- [TEXT]
────────
Prior to each ERG experiment the mouse was given an intraperitoneal injection of 40 mg/kg−1 Ketamine and 4 mg/kg−1 Xylazine and then the anaesthesia was maintained with half of that dose. The electrode always contacted the cornea through a layer of 1% methylcellulose[58]. The pupil was dilated with topical application of Mydriacyl (1% tropicamide) (Alcon Inc., U.S.A) and Alcaine (Alcon, Inc., U.S.A) drops were used as a local corneal anesthetic. Saline solution drops were systematically applied to the eye as a tear supplementation, in order to prevent dehydration and cataract formation, and to provide adequate electrical conduction for the corneal electrode. In order to further prevent cataract formation, a mini contact lens (Ocuscience LLC, USA) completely covered the cornea through a layer of 1% methyl cellulose gel during dark adaptation[57], which was removed under dim red illumination before placing the corneal electrode. The mouse was placed on a heating pad with a rectal thermal sensor beneath it, both connected to a thermal regulator. The head of the mouse was positioned in a straight line with the body, by a short string threaded behind its upper front teeth, to maintain normal breathing. The mice were dark adapted for 30 minutes before recording the scotopic ERG responses. At least one minute elapsed before stimulus presentations in order to allow the photoreceptors to recover from any photopigment bleaching and to maintain the dark adaptation state between flashes[59]. Afterwards the mouse was light adapted with a steady background light of 1.7 log cd/m2 for ten minutes. The ERG recording protocol was the same after light adaptation as the one following dark adaptation. At the end of the experiment the anaesthetized animal was sacrificed via cervical dislocation and then bled by femoral artery sectioning.

ERG data analysis

The amplitudes of the ERG and its components are presented as means ± standard error of the mean, in microvolts (µV). The a-wave amplitude was measured from baseline to the lowest base of the cornea-negative deflection. The b-wave was either measured from baseline or lowest point of the a-wave (if present), to its peak. Implicit times of the a-, b-waves were measured from flash onset and until their apex[59,60]. Oscillatory potentials (OPs) were extracted with a band-pass filter (100–500 Hz). The peaks of the first four OPs were measured and summed to generate the total OP amplitude as previously described[61,62]. The amplitude of each OP was measured individually from the preceding trough to the peak of the OP considered, except for OP1 that was measured from the preceding baseline to its peak.
────────
- [TASK REQUIREMENTS]
(1) In the text on mouse ERG recording, how long were the mice dark adapted before the scotopic ERG responses were recorded?
(2) Write the next part of the text on mouse ERG recording, picking up after its final sentence about how OP1 was measured.

- [Dataset entries]
────────
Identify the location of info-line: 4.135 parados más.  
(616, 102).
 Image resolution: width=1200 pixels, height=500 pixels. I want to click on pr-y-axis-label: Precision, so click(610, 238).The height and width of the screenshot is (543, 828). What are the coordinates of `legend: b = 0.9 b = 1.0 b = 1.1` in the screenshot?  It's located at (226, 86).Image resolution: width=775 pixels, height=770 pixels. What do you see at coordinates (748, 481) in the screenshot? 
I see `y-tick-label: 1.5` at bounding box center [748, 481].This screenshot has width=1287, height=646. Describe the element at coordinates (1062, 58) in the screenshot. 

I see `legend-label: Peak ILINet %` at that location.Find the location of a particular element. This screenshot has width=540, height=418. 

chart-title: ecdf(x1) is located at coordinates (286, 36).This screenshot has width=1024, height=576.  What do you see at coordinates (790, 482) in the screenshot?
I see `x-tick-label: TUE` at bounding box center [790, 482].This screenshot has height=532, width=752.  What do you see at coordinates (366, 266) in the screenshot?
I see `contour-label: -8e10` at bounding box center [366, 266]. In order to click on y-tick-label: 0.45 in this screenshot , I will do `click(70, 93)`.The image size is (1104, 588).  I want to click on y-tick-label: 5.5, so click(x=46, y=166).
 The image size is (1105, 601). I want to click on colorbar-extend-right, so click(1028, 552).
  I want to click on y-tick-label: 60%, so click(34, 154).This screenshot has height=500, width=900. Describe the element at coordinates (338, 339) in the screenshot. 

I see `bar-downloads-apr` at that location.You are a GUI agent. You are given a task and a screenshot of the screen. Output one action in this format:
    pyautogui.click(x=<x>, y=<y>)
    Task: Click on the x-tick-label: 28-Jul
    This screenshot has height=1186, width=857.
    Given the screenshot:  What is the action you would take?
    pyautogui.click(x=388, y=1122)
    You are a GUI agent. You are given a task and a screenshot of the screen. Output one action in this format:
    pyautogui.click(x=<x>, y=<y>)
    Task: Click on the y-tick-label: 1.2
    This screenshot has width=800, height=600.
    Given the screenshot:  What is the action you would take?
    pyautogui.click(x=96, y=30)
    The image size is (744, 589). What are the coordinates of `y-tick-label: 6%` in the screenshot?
────────
- [RESPONSES BY TASK]
(1) 30 minutes.

(2)
Histology and measurement of the retinal layers

Mice were euthanized by cervical dislocation. Eyes were enucleated and fixed in 4% paraformaldehyde over night at 4 °C. Subsequently, the eyes were embedded in paraffin and sectioned at 5 µm onto glass slides. Retinal tissue sections were deparaffinised and then stained with hematoxylin and eosin (H&E). Microscopic examination was performed using an Olympus IX71 microscope (Tokyo, Japan). The distance from the retinal surface to the end of the photoreceptor outer segments was measured as the retinal thickness. The thicknesses of the ONL, INL and IPL in the central retina were measured by light microscopy at the point where the ratio of the distance from the optic disc to the point to the distance from the optic disc to peripheral end of the retina was 0.2[63]. The values recorded for each parameter for the nasal and temporal sides were averaged to obtain a single value for each eye. For consistency, only retinal sections with optic nerve stumps were used.

Statistical analysis

All data are presented as mean ± SEM. One-way ANOVA followed by Bonferroni’s post-hoc comparisons test was performed in all statistical analyses. Values of P > 0.001 were considered statistically significant (indicated with ***). Statistical analysis and graphs were plotted using SigmaPlot 13 (Systat Software, San Jose, CA).